Giant cell tumor of the tendon seath of the tendinous insertion in pes anserinus.

A 56-year-old woman with a palpable lump in the medial surface of her left knee was referred for diagnostic workup with magnetic resonance imaging. The lesion was pathogically confirmed to be a giant cell tumor of the tendon seath. The MR features of the lesion are presented.

Case report

A 56-year-old woman with a palpable lump in the medial surface of her left knee was referred for diagnostic workup with magnetic resonance imaging (MRI). Scanning comprised T1WI, T2WI, and T1WI with and without fat suppression, post-IV gadolinium administration, in the axial, coronal, and sagittal planes. MRI revealed a 3.5 × 2.7 × 1.8 cm mass at the level of the pes anserinus. The lesion was located between the sartorius and gracilis tendons, abutting both. On T1WI and T2WI, the lesion was isointense to muscle. After IV gadolinium administration, there was intense heterogeneous enhancement, confirming the solid nature of the lesion. (Fig. 1, Fig. 2, Fig. 3, Fig. 4).
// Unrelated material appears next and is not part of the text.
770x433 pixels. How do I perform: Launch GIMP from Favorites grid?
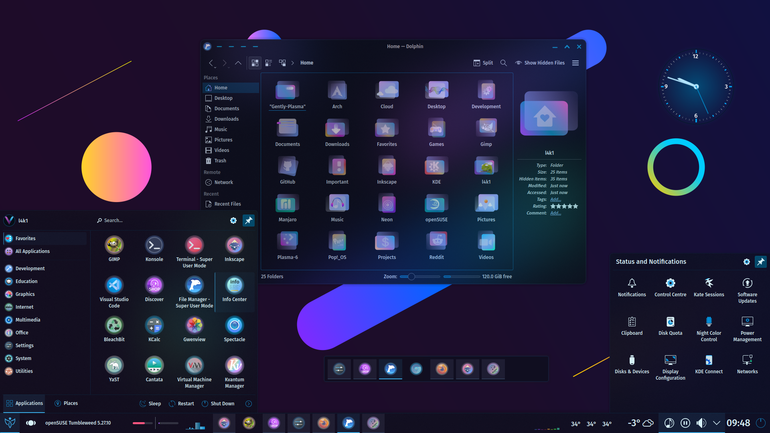point(114,248)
The lesion was surgically removed, and the diagnosis of giant cell tumor of the tendon seath (GCTTS) was histopathologically confirmed.

Fig. 1

Contiguous images, medial to lateral. The lesion is isointense to muscle on T1WI (arrows).

Fig. 2

Contiguous images, anterior to posterior. The lesion is isointense to muscle on T2WI.

Fig. 3

(A) T1WI+Gad: contiguous images, superior to inferior. The mass enhances and is hyperintense to muscle. The lesion abuts the tendons of sartorius muscle(anteriorly) and gracilis(posteriorly). (B) T1WI+Gad with FS: contiguous images, superior to inferior. The enhancement of the mass is more conspicuous.

Fig. 4

(A) Contiguous sagittal images, medial to lateral. There is inhomogeneous enhancement of the lesion. (B) Contiguous coronal images, anterior to posterior. The lesion margins are more conspicuous. The mass enhances intensely, however, heterogeneously.

Discussion

GCTTS or tenosynovial giant cell tumor is considered to be the localized, extraarticular, form of pigmented villonodular synovitis (PVNS) [1]. It is also believed to result from the same pathologic process as fibroma, both representing the two end points of a pathologic continuum, because both lesions are similar in size, location, and gross morphologic features [2].
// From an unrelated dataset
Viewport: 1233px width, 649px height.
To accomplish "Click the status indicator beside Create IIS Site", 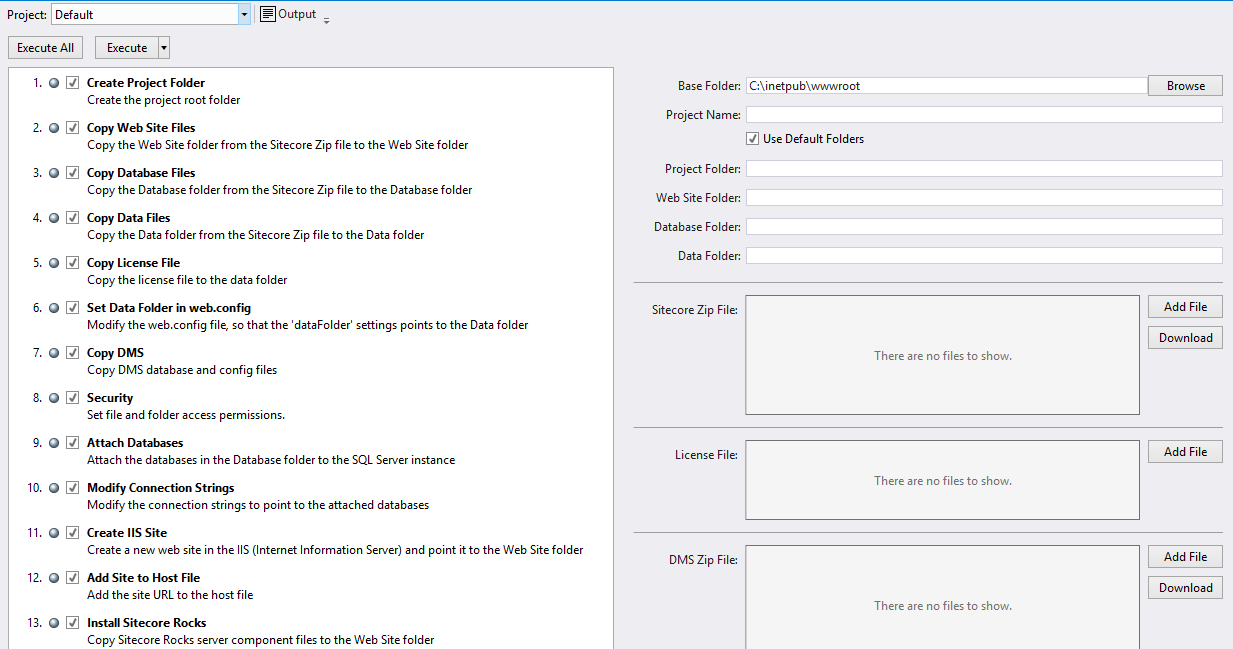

GCTTS may occur at any age but is more often in the third to fifth decades, with predilection to females [3].

The etiology of these tumors is not certain although a history of trauma has been suggested [4]. GCTTS affects digits more often than large joints [4].

These tumors are more often found in the hand, followed by the ankle-foot complex. In children, however, GCTTS may have an equal predilection for the upper and lower extremities [5].
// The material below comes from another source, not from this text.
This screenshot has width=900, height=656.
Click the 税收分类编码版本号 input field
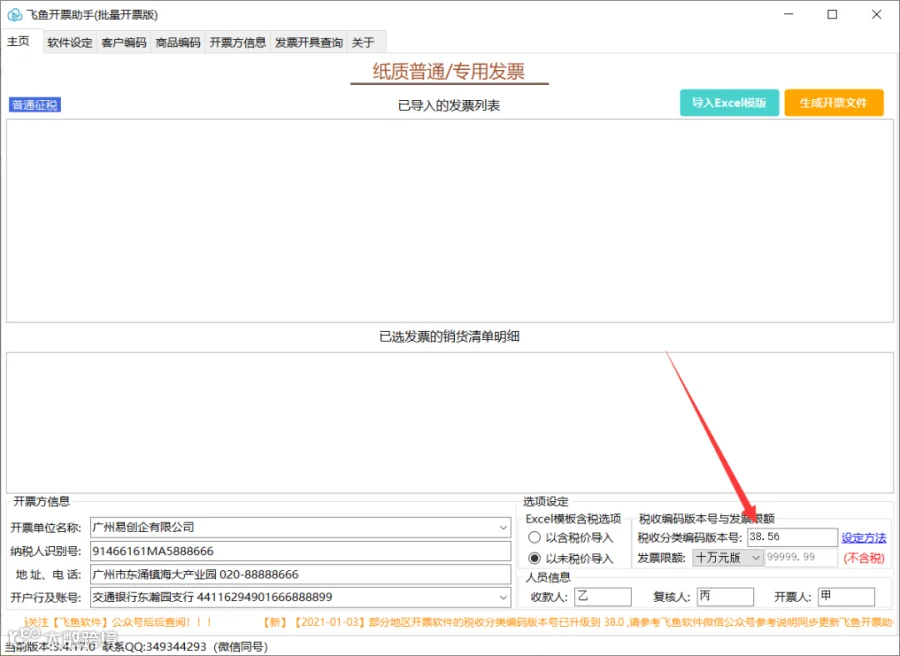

There have been few reports about GCTTS/PVNS involving the pes anserine tendon/bursa complex in the modern literature [6], [7], [8], [9], [10], [11], [12], [13], [14], with maximum diameter of the lesions ranging from 4 to 8 cm. In one case, bone extension is reported [15].

The most characteristic feature of GCTTS is its location along the tendon sheath without involvement of the adjacent joint. These tumors do not have specific clinical characteristics, although edema or a palpable mass along tendons may be present.

Ultrasonography may be helpful not only in distinguishing these tumors from ganglion cysts but also in surgical planning. On ultrasonography, they may be hypoechoic or hyperechoic, heterogeneous or homogeneous, with typically increased vascularity on color and power Doppler [16].

On MRI, GCTTS typically exhibits low-signal intensity on all pulse sequences, with variable degrees of contrast enhancement [9], [17]. The differential includes ganglion cyst, PVNS, desmoid tumor, and fibroma/fibrosarcoma.

Surgical removal of the entire lesion is the gold-standard treatment of GCTTS in order to minimize recurrence.